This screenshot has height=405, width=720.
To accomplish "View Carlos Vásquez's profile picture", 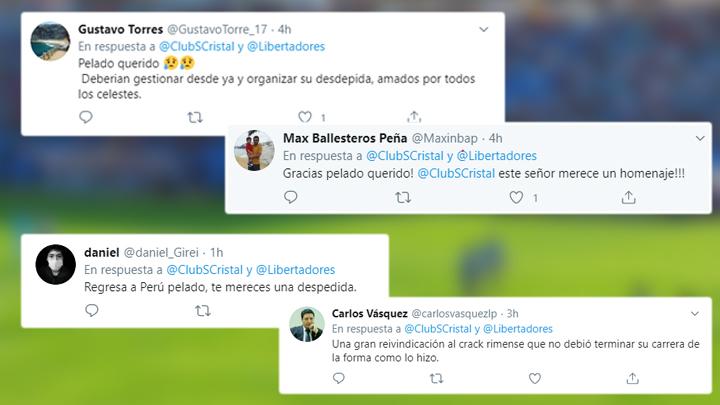I will pyautogui.click(x=307, y=325).
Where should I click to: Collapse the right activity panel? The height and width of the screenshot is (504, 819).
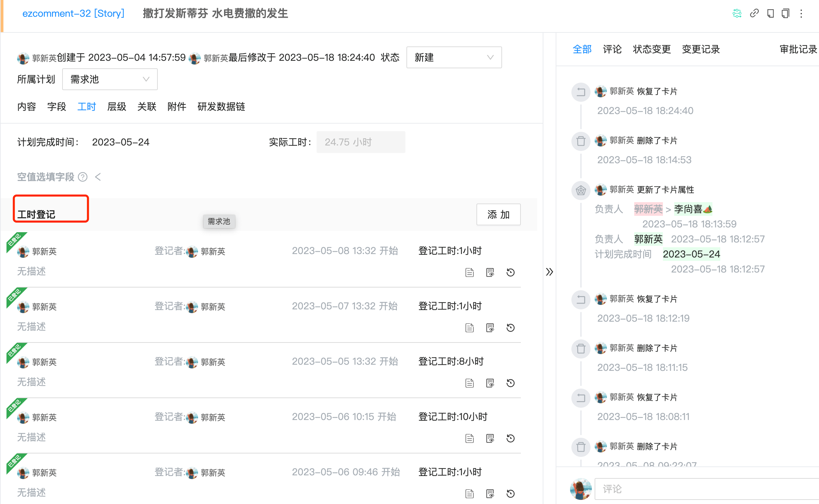pos(549,272)
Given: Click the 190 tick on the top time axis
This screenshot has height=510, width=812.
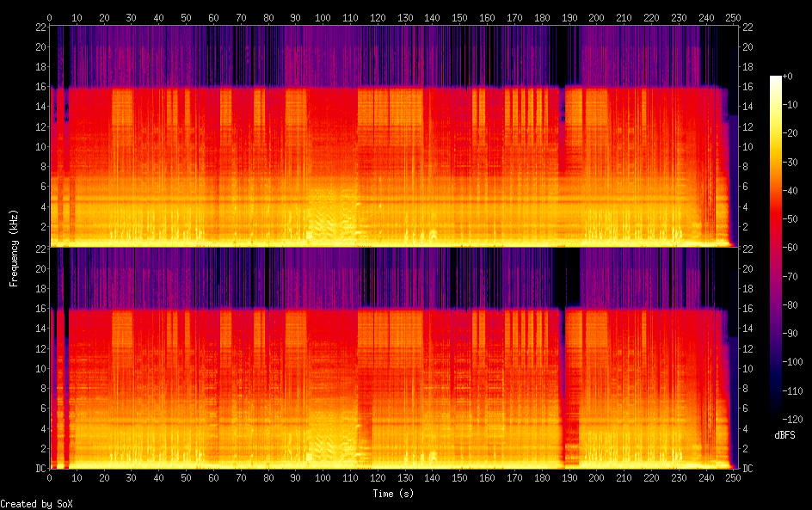Looking at the screenshot, I should click(x=569, y=17).
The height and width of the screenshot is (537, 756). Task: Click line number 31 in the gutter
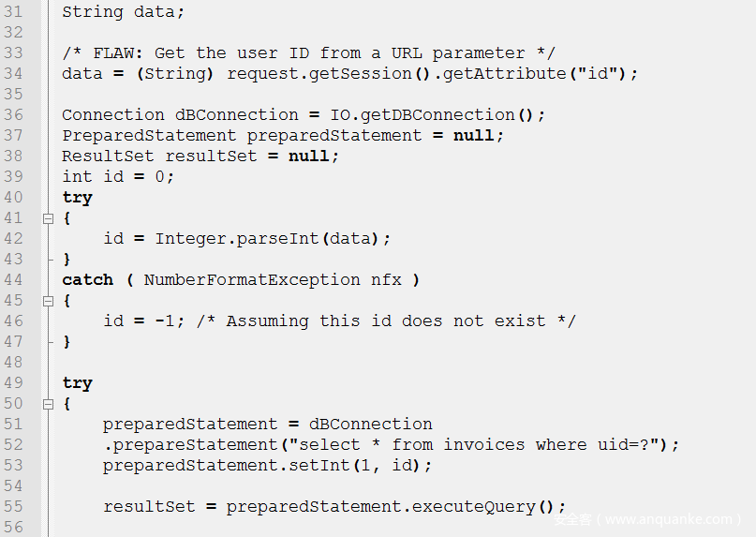click(x=13, y=12)
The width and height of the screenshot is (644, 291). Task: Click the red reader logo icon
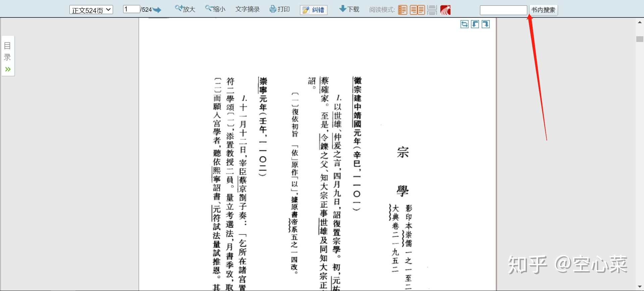(x=445, y=10)
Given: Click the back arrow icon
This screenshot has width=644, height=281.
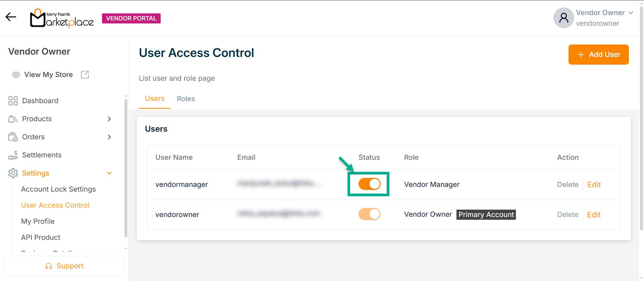Looking at the screenshot, I should pos(11,17).
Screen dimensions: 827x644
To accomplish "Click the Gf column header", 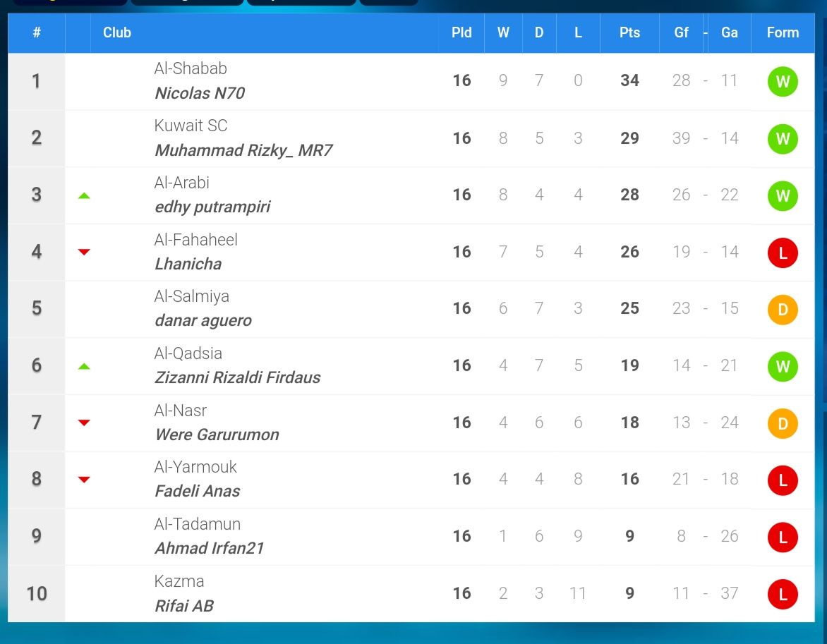I will point(682,32).
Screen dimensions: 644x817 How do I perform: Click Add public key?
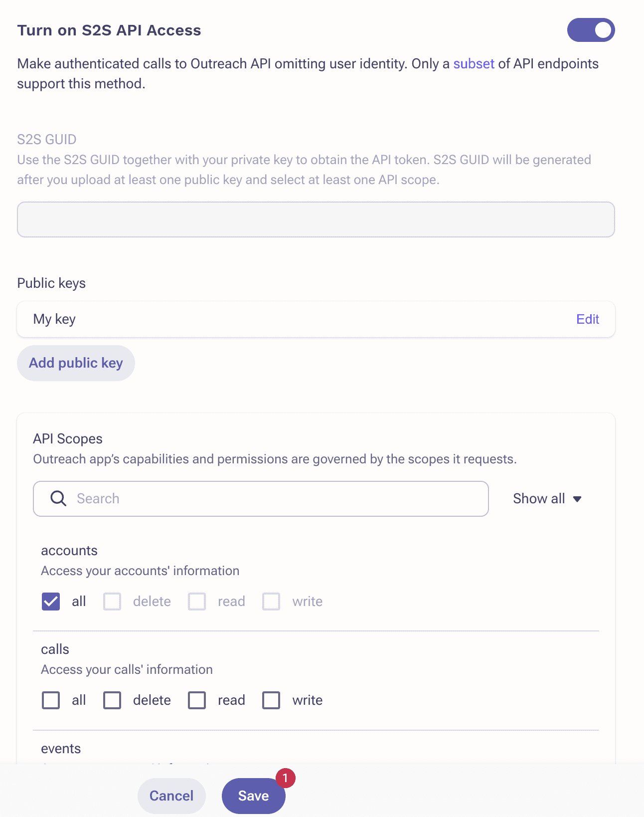click(76, 363)
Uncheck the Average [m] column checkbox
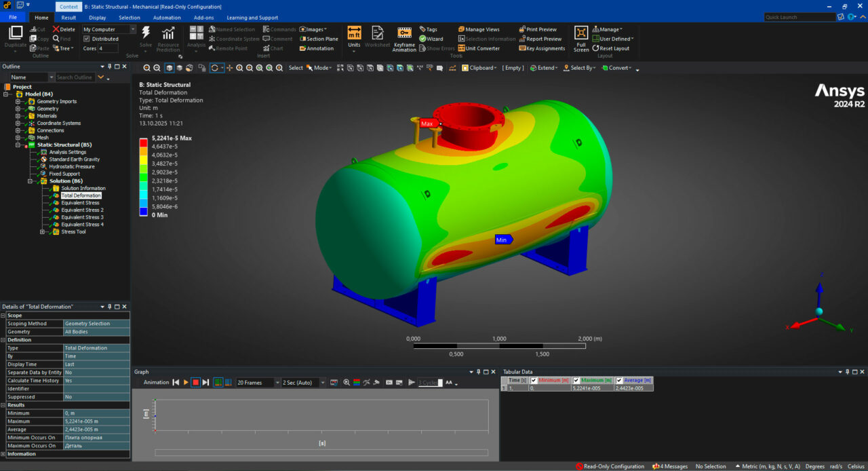 click(x=618, y=380)
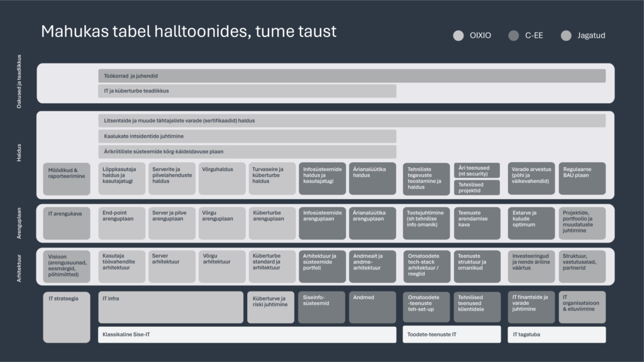Select the Kaalukate intsidentide juhtimine bar
The height and width of the screenshot is (362, 644).
point(247,136)
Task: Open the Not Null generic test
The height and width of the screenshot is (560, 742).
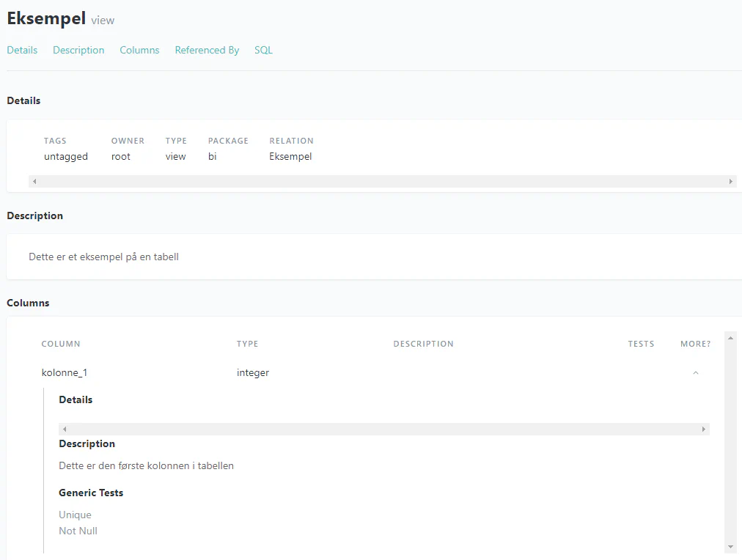Action: (x=78, y=531)
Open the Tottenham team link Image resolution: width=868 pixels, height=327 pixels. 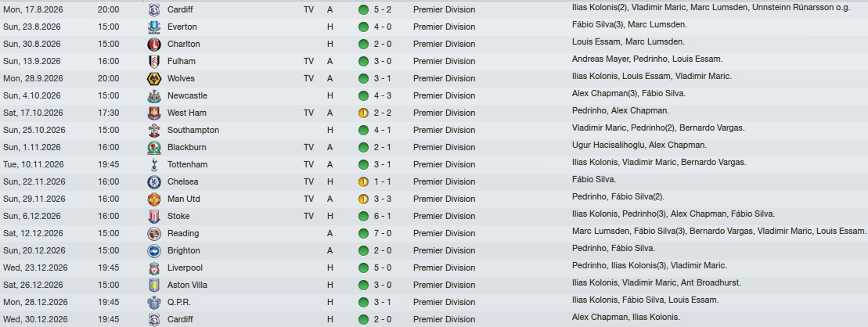[187, 164]

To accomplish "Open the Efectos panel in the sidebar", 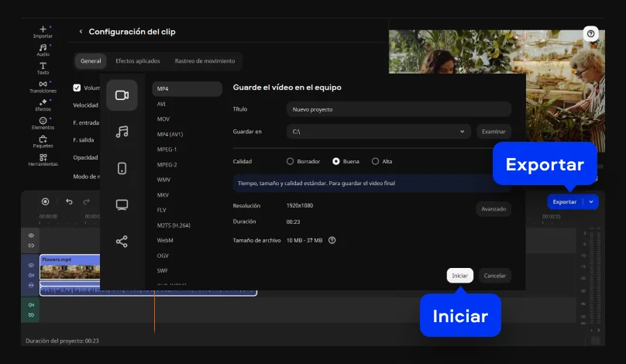I will click(x=43, y=105).
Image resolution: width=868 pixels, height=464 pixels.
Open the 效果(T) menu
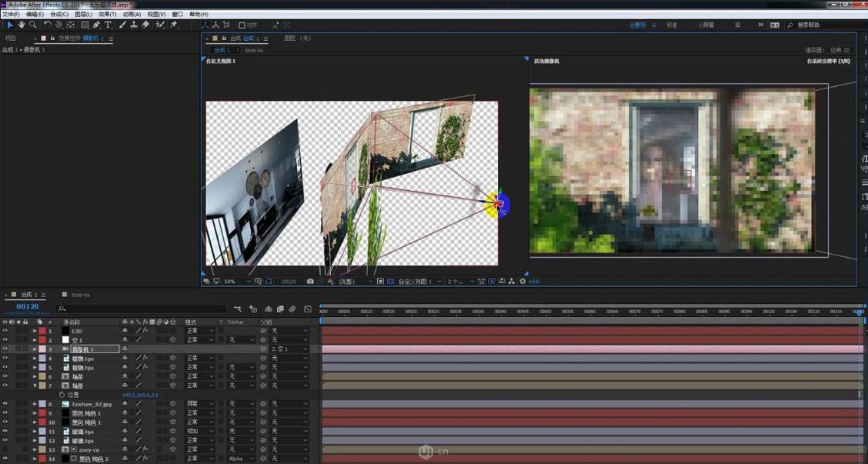point(107,14)
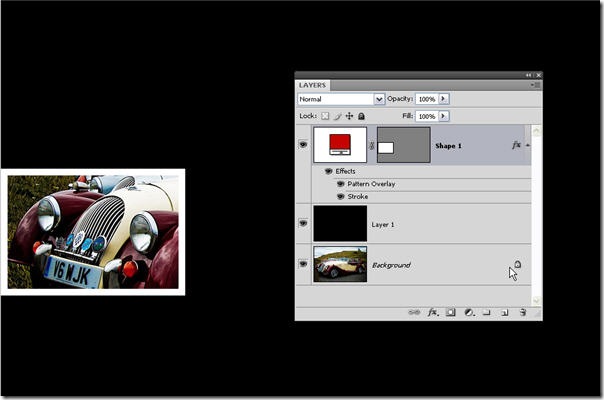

########################################

- _YOUR GOAL_:
Sift through the material above and copy each line that holds "Given".

- _SOLUTION TO THE EXERCISE_:
Given: Click the 190 tick on the top time axis
Given: Click the back arrow icon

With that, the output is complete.